§ **Directive 1**:
Do the following statements agree with the blog post below? For each of (a), (b) and (c), answer yes or no and quote the words of the blog post that decide it. (a) The writer saw Waunch play a Led Zeppelin song after drinking a bottle of whisky at their first meeting. (b) The writer agrees with blokewho about linking Christian evangelism with right-wing politics. (c) Waunch came over for lunch.
§ **Directive 2**:
Can you repeat part of the blog post below word for word, starting at the words "My point? As" and stopping after "of things. ])"?
§ **Directive 3**:
Could you pick up the blog post below after its last sentence and keep writing it?

§ **Selected extract**:
***
My point? As usual, I don't really have one.

Mar 9, 2007

Awaiting Proofing

So my little exercise worked yesterday. If you put nasty words in your blog, you get nasty advertising. (Incidentally, I disagree with blokewho's problem with me associating christian evangelism with right wing politics, but I may be a little biased having spent quite a lot of time researching the pro-life movement in a different life - mine, not theirs. [I also wasted five minutes of my life yesterday reading about how much this current Pope disapproved of his predecessor's decision to go on stage with Bob Dylan a while ago. Don't Popes have more important things to be worrying about? Maybe not. And I guess they think they are infallible, so whatever they say goes. I wonder if the Pope blogs. He should. He'd be good on the self-validation side of things. ])

Yesterday also saw Styx trundling back into househusbandnot comment land with his dictates about commas. He and W'aunch should set up a course called 'Punctuation For Chuffers'. I think blokewho has already offered his (full) colon services in the first coffee break after Waunch's three hour presentation on why we should love semi-colons.

Actually, Waunch was over here for supper the other night, and he confessed to me that he feels that his public image on hhn is not what it ought to be. He has asked me to share the following about him: he is capable of drinking a bottle of Venezuelan whisky, and then playing a Led Zeppelin song of your choice on the guitar. This is actually true. I saw him do it the very first time I met him. It kind of made me want to be his friend.
***
§ **Collected data**:
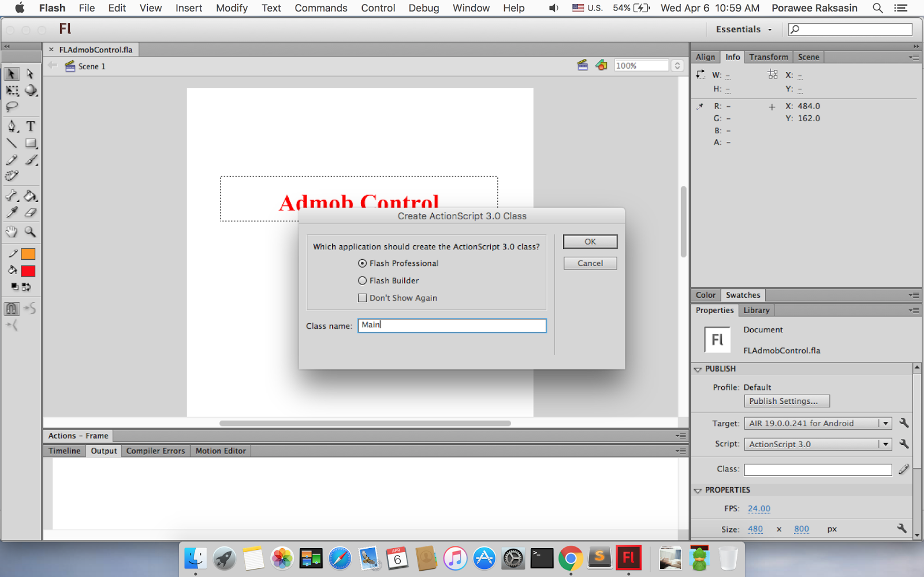Pick the Lasso tool
The height and width of the screenshot is (577, 924).
point(12,107)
***
§ **Exercise response 1**:
(a) Yes: "I saw him do it the very first time I met him."
(b) No: "I disagree with blokewho's problem with me associating christian evangelism with right wing politics"
(c) No: "Waunch was over here for supper the other night"

§ **Exercise response 2**:
My point? As usual, I don't really have one.

Mar 9, 2007

Awaiting Proofing

So my little exercise worked yesterday. If you put nasty words in your blog, you get nasty advertising. (Incidentally, I disagree with blokewho's problem with me associating christian evangelism with right wing politics, but I may be a little biased having spent quite a lot of time researching the pro-life movement in a different life - mine, not theirs. [I also wasted five minutes of my life yesterday reading about how much this current Pope disapproved of his predecessor's decision to go on stage with Bob Dylan a while ago. Don't Popes have more important things to be worrying about? Maybe not. And I guess they think they are infallible, so whatever they say goes. I wonder if the Pope blogs. He should. He'd be good on the self-validation side of things. ])

§ **Exercise response 3**:
Not a vast amount going on here today - well there is, but it is mostly about the real world and me trying to get a whole load of writing done for that publishing company I may have mentioned I was doing some work for this month. And fighting - very hard -to figure out how to send automated newsletters out to people from that website I work on. And waiting for someone to deliver a report that they want me to proof. (Waunch falls off rocking chair in shock that anyone would want me to proof anything.)

mrs hhn is on a three day course on how people believe stuff, or something like that. She says she can't really tell me too much about it until she finishes the course on Saturday afternoon. So I guess I can look forward to a weekend of her trying out her new spooky skills on me. It is one of the entertainments of being married to a restless self-improver. I particularly enjoyed the weekend a while back when I was used as a target for her new found skill of shooting bolts of energy at people. It worked too, although my reciprocal jumping out of a cupboard at mrs hhn didn't go down too well. (Hey, you work with the tools you've got I guess.)

Incidentally, Crufts on BBC2 was great last night. Random fact: one of my mother's first ever jobs was to hunt down the winner of Crufts the day after the event and try and convince them to say their dog ate a certain dog food. Her boss never spoke to anyone because he was too busy writing a first draft of what eventually became The New Avengers. My dad looked a bit like Steed...

....blah, blah, blah. I could go on for ages today. But won't. I know it is just a distraction from the work I need to be getting on with.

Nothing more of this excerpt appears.